State Tech's basketball team, the Fighting Logarithms, have 70% foul-shooting percentage.
(a) Write a formula for the exact probability that out of their next 100 free throws, they will make between $75$ and $80$, inclusive.
Solution: Let X = the number they will make.
Then the formula for probability that out of their next $100$ free throws, they will make between $75$ and $80$, inclusive can be found by the general formula.
Then by formula if $X$ is a binomial random variable with parameters $n$ and $p$ then $P(a \leq X \leq b) = F_{Z} [\frac{b + 0.5 - np}{\sqrt{np(1-p)}}] - F_{Z} [\frac{a - 0.5 - np}{\sqrt{np(1-p)}}]$.
Then finding $np = 100*0.70 = 70$ and $\sqrt{np(1-p) =} \sqrt{70(1-0.70)} = \sqrt{21}$
Then plugging we have $P(75 \leq X \leq 80) = F_{Z}[\frac{80 + 0.5 - 70}{\sqrt21}] - F_{Z}[\frac{75 - 0.5 - 70}{\sqrt21}]$.
b) Approximate the probability asked for in part (a).
Solution: Using our formula and the appendix/table for cumulative areas under the standard normal distributions we have, $P(75 \leq X \leq 80) = F_{Z}[\frac{80 + 0.5 - 70}{\sqrt21}] - F_{Z}[\frac{75 - 0.5 - 70}{\sqrt21}] = F_{Z}[\frac{10.5}{\sqrt21}] - F_{Z}[\frac{4.5}{\sqrt21}] = F_{Z}[2.2912] - F_{Z}[0.98198] = 0.9890 - 0.8365 = 0.1525$.
Can anyone please verify this? Any feedback/help would be helpful. Thank you.
What you have calculated for a and b is the solution for b. This is o.k.

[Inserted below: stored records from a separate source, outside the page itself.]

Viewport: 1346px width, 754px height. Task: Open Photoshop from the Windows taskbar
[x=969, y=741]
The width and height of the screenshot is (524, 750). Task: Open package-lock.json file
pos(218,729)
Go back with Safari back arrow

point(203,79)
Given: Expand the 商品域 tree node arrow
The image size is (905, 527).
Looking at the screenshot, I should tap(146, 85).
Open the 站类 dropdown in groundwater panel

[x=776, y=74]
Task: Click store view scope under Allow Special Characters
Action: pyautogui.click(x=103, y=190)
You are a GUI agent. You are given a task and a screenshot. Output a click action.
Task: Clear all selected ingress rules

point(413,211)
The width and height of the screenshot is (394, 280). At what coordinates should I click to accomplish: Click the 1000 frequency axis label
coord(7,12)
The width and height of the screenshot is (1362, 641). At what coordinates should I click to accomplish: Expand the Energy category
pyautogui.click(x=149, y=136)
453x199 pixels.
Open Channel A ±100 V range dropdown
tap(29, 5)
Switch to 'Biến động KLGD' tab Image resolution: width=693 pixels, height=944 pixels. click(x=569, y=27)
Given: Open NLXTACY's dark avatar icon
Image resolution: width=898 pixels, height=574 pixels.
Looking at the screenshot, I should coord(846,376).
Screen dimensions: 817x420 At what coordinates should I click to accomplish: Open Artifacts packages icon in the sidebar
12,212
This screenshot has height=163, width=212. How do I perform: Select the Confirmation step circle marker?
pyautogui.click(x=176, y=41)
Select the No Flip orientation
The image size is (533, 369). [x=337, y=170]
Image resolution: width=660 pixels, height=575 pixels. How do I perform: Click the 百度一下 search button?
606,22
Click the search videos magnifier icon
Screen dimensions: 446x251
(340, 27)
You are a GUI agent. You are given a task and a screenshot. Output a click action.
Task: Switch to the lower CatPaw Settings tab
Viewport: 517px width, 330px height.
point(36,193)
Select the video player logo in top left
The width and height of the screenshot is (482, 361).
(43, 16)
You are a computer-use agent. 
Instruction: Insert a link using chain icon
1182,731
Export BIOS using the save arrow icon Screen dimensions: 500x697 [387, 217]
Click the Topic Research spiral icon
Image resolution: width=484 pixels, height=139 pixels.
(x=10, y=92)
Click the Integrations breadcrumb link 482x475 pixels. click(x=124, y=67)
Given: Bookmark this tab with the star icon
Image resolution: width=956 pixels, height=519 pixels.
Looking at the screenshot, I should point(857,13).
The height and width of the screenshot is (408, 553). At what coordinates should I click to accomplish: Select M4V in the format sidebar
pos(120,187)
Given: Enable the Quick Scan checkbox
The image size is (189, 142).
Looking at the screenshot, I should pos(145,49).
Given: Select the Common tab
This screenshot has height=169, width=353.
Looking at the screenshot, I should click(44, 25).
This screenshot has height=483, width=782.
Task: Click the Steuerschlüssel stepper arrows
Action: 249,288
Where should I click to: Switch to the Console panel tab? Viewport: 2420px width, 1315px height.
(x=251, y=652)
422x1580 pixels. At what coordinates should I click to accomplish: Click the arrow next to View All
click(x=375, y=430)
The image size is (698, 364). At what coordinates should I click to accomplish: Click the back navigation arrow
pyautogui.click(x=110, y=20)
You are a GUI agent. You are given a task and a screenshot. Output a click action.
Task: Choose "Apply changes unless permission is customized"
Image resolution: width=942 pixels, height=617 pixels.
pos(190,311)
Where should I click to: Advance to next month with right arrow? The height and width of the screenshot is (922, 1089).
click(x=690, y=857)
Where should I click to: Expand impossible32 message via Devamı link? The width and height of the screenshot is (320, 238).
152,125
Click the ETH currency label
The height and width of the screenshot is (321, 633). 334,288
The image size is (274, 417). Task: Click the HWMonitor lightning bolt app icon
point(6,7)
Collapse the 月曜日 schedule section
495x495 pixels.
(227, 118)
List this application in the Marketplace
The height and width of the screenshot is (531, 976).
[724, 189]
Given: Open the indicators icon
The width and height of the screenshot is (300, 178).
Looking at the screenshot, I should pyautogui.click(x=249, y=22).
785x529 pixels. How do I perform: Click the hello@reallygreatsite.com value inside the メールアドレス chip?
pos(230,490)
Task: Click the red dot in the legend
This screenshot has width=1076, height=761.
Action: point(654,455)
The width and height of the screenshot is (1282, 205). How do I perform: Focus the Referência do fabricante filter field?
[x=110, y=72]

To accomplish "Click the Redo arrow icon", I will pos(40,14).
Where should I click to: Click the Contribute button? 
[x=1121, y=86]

To get the formula for the excact probability, you have to use the binomial distribution:
$$P(75 \leq X \leq 80)=\sum_{k=75}^{80} {100 \choose k} 0.7^k\cdot 0.3^{100-k}$$
It is better to use the $\approx$ - sign instead of the first equality-sign. As you know, it is an approximation.